Statement on Physician-Assisted Suicide

by Cardinal Francis E. George, O.M.I.

Descriptive Title

The Catholic Mission in Higher Education

Description

Statement of the Most Rev. Francis E. George, O.M.I., November 5, 1997, on the occasion of Oregon's vote to keep the physician-assisted suicide law.

Larger Work

Diocesan paper

Publisher & Date

Archdiocese of Chicago, November 1997

STATEMENT OF MOST REV. FRANCIS E. GEORGE, O.M.I., ARCHBISHOP OF CHICAGO
RE: Oregon’s vote to keep physician-assisted suicide law
November 5, 1997

As a former resident of Oregon, I was deeply troubled to learn that the people of the State of Oregon failed to pass Measure 51, which would have repealed the nation’s only law allowing physician-assisted suicide.

Nearly one year ago, my predecessor, Joseph Cardinal Bernardin, wrote the Supreme Court of the United States as he lay dying of pancreatic cancer.

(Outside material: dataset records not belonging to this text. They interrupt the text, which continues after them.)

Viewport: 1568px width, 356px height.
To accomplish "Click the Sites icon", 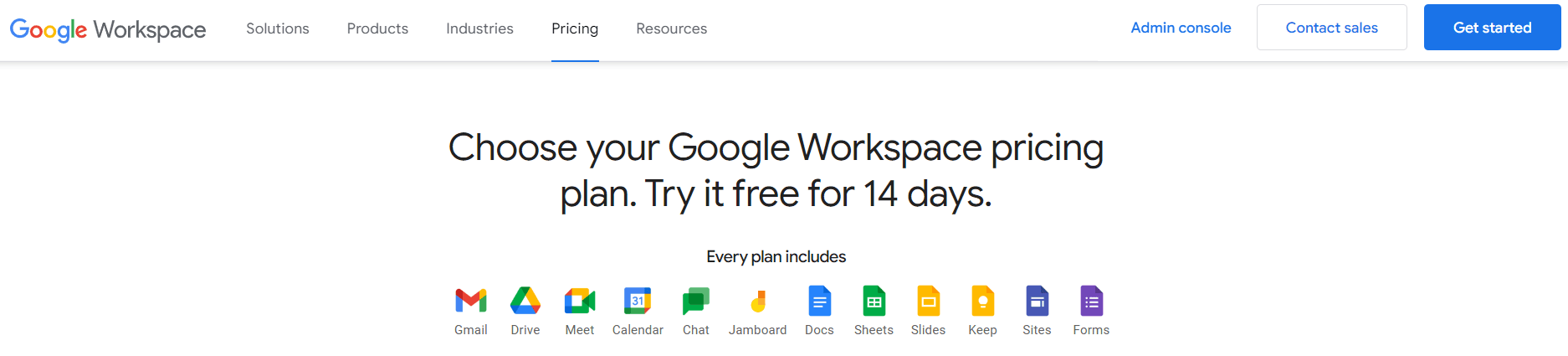I will 1037,301.
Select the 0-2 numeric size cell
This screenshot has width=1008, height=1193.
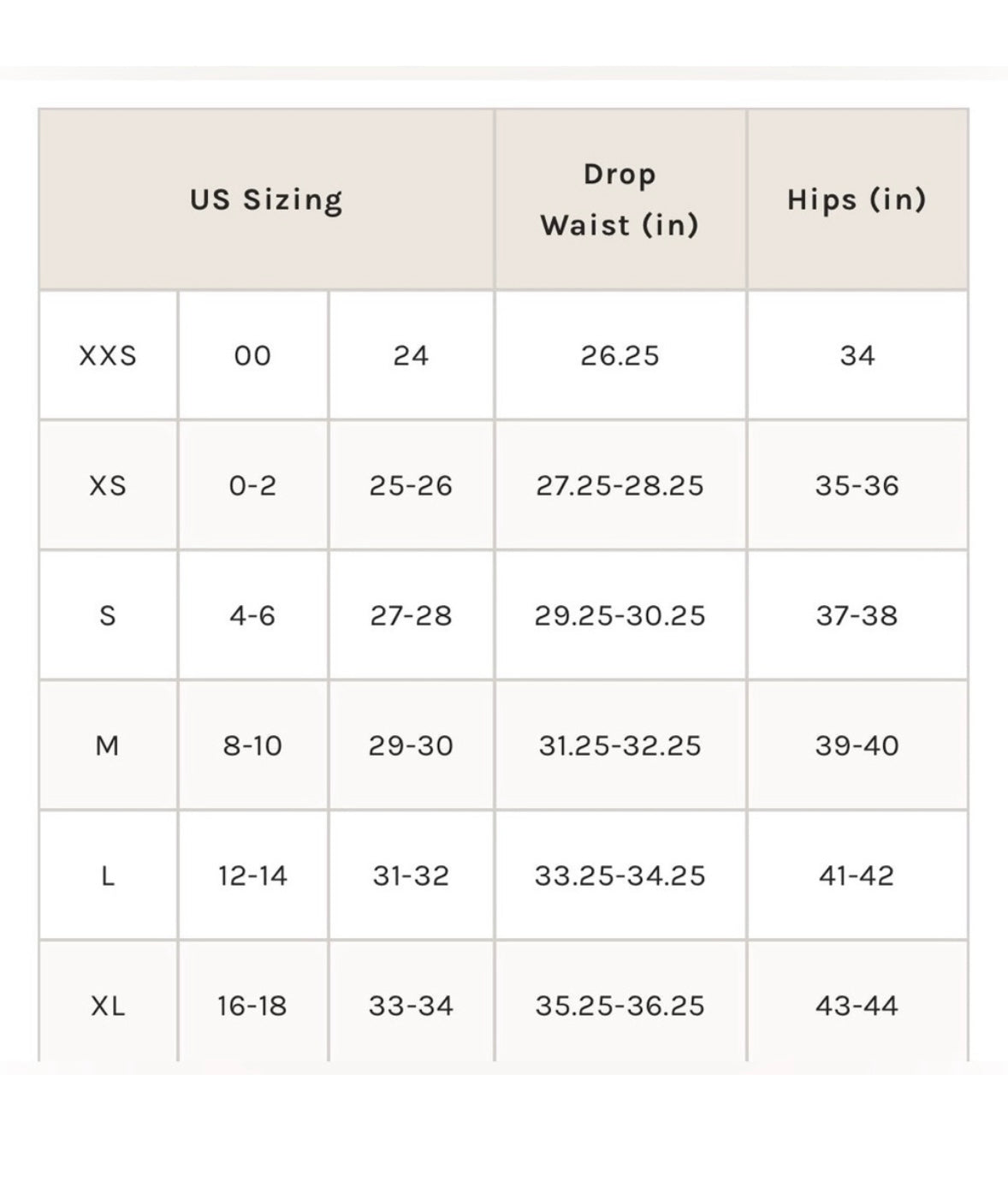click(x=252, y=485)
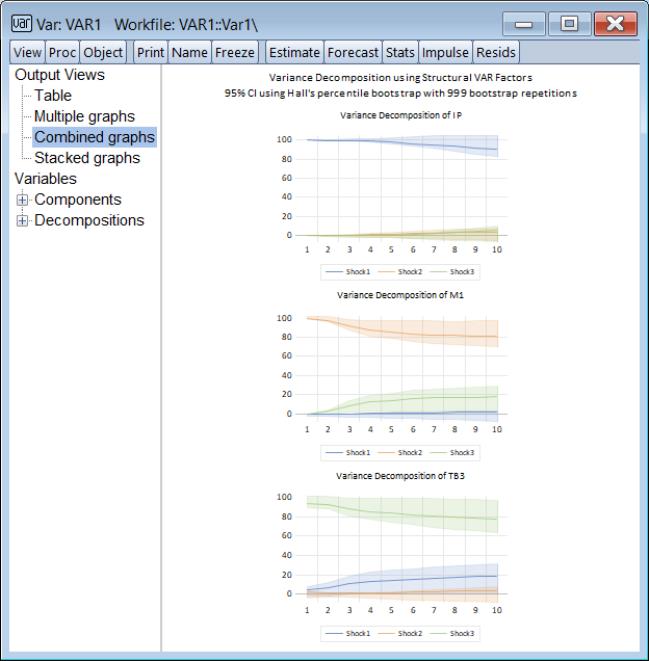Screen dimensions: 649x661
Task: Click the Resids toolbar button
Action: click(x=495, y=52)
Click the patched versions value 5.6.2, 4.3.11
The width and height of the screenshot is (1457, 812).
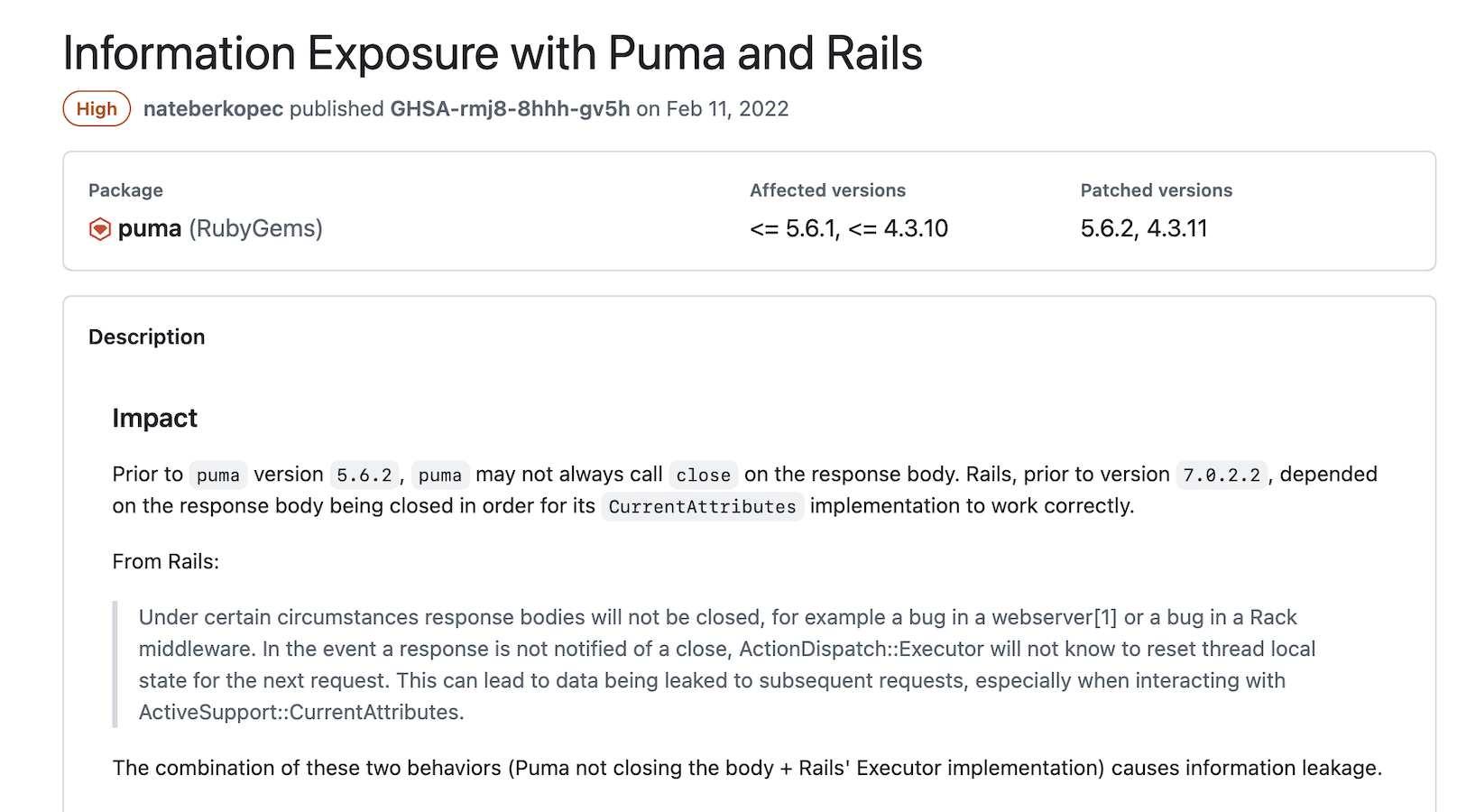(1143, 228)
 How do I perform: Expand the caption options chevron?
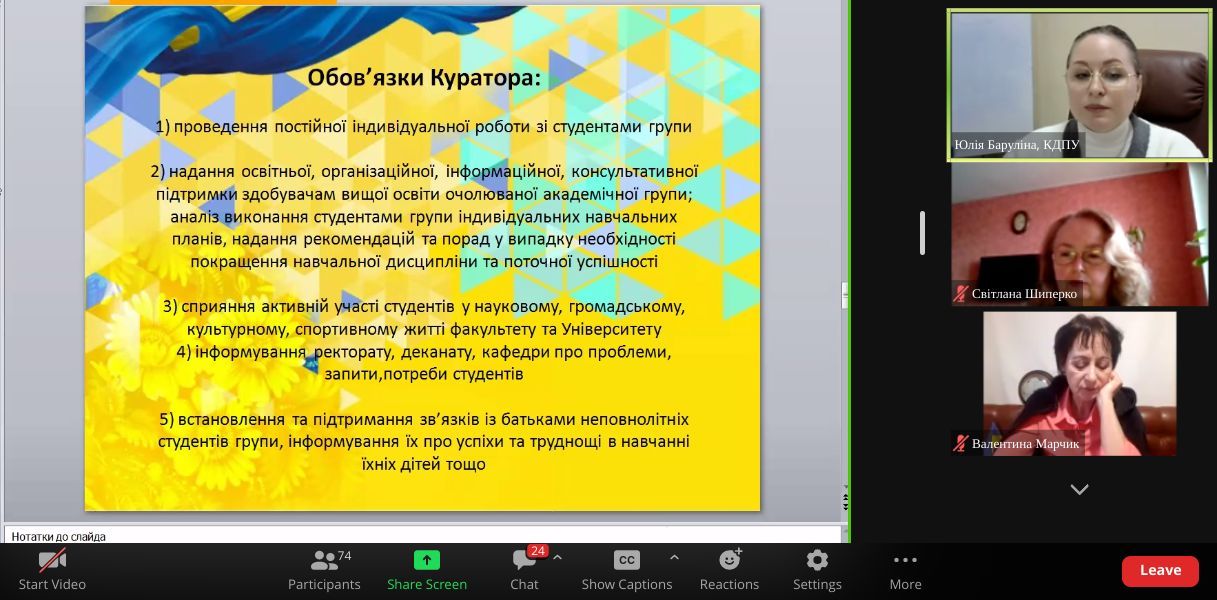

Cardinal Bernardin noted that "there can be no legal and moral order which tolerates the killing of innocent human life, even if the agent of the death is self-administered. Creating a new "right" to assisted suicide will endanger society and sends a false signal that a less than ‘perfect’ life is not worth living." The Cardinal’s words are as true today as they were then.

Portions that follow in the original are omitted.